Face à la "situation alarmante du système de santé et en particulier de l'hôpital public", les auteurs de l'avis appellent à "une réforme de la tarification en milieu hospitalier, médico-social ou libéral". Les soins palliatifs nécessitent du temps, du dialogue, de l'accompagnement humain, à rebours de la logique dominante qui consiste à facturer des actes médicaux précis. Leur développement passe donc, selon le CCNE, par un renversement de la tarification à l'acte.

Faciliter l'accès à la sédation profonde

Avant de songer à l'euthanasie, n'oublions pas les possibilités actuelles, rappelle le comité. "La très grande majorité des situations de fin de vie pénibles, voire inacceptables, résultent d'une mise en œuvre insuffisante, voire défaillante, des dispositions législatives et réglementaires en vigueur", soutient le CCNE. Cet organe consultatif appelle ainsi à "rendre plus effectif l'accès à la sédation profonde et continue jusqu'au décès", notamment à domicile.

Cette sédation profonde et continue, réservée à des malades en très grande souffrance dont le pronostic vital est engagé à court terme, a été rendue possible par la loi Claeys-Leonetti de 2016. Divers freins, notamment psychologiques, limitent toutefois son déploiement. Un accès accru à la sédation pourrait ainsi passer par une meilleure "sensibilisation des professionnels de santé" aux questions de fin de vie, pour "apaiser leur rapport à la mort" et "les aider à cesser de la confondre avec l'échec".

"L'horizon de la médecine n'est pas de sauver la vie 'à tout prix' si sa préservation se fait au prix de souffrances physiques et morales intolérables."

Le Conseil consultatif national d'éthique

Plus globalement, les Français doivent être mieux éclairés sur les réflexions et les démarches sur la fin de vie, selon le CCNE. Les auteurs encouragent les citoyens à rédiger leurs directives anticipées et à désigner des personnes de confiance, dans l'éventualité où ils se retrouveraient dans une situation d'incapacité à exprimer leur volonté.

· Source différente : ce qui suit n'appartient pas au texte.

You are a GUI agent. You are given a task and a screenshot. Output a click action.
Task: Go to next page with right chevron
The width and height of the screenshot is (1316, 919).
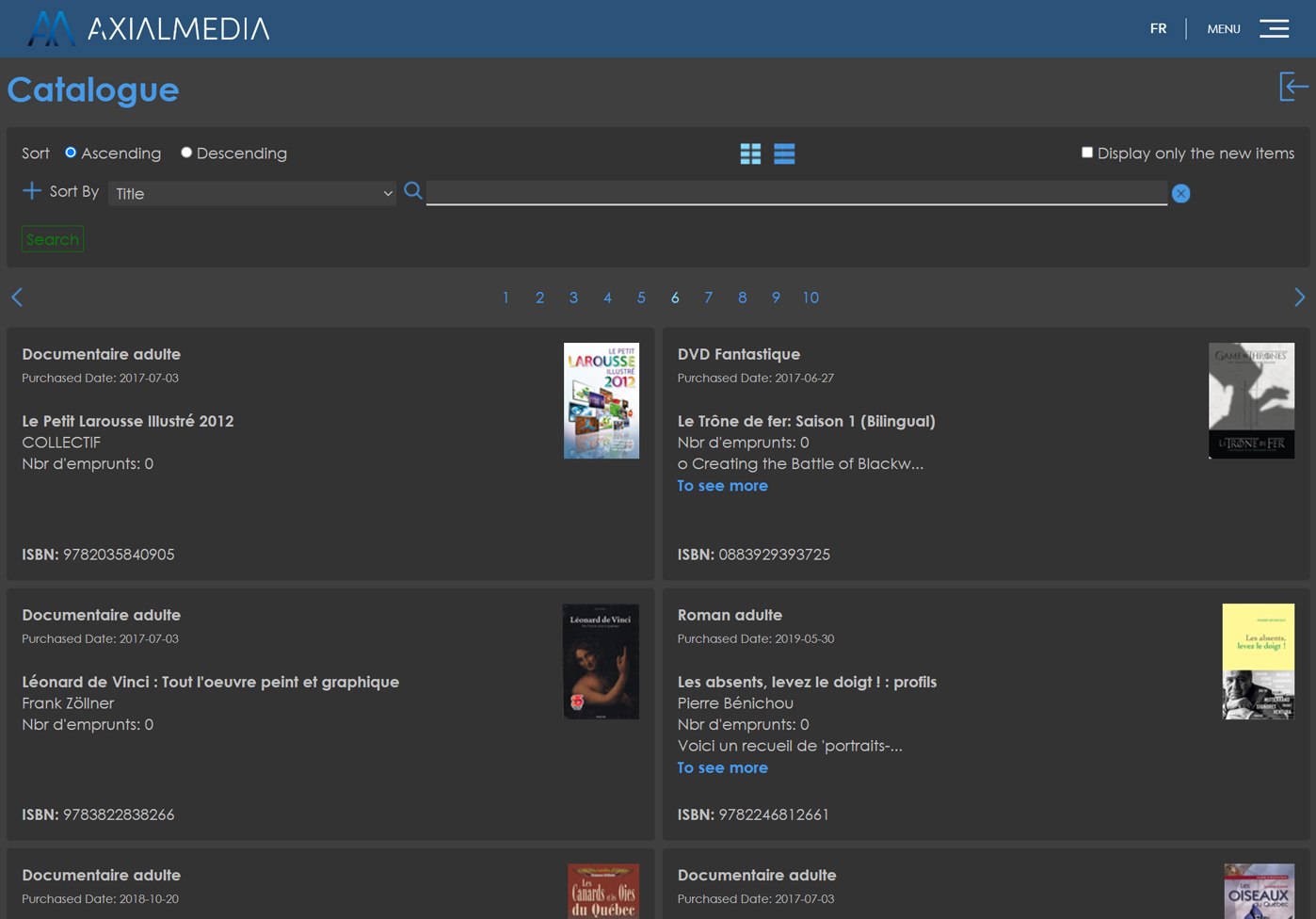[x=1299, y=298]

Ouvrir un débat sur une "aide active à mourir" strictement encadrée

Pour aller au-delà de la sédation profonde, conçue pour les situations de court terme, le CCNE ouvre la voie à une "assistance au suicide". Cette possibilité serait ouverte aux adultes atteints de "maladies graves et incurables", en grande souffrance, et "dont le pronostic vital est engagé à moyen terme". Le CCNE évoque aussi, plus prudemment, et sans prendre position, "un accès légal à l'euthanasie". Un tel geste visant à donner la mort serait seulement destiné aux personnes qui ne sont "physiquement plus aptes" à commettre un acte de suicide assisté, "sous la même condition d'un pronostic vital engagé à un horizon de moyen terme".

Avant toute initiative législative, le CCNE juge "nécessaire" l'organisation d'un débat national sur la fin de vie. Il se montre favorable au lancement d'une convention citoyenne et propose d'animer, en parallèle, des "débats publics en régions", tout en associant les acteurs du secteur à une "conférence" organisée par le Centre national des soins palliatifs et de la fin de vie. En tout état de cause, le CCNE fait part de son opposition à un éventuel référendum sur la fin de vie, "en raison de l'extrême complexité du sujet".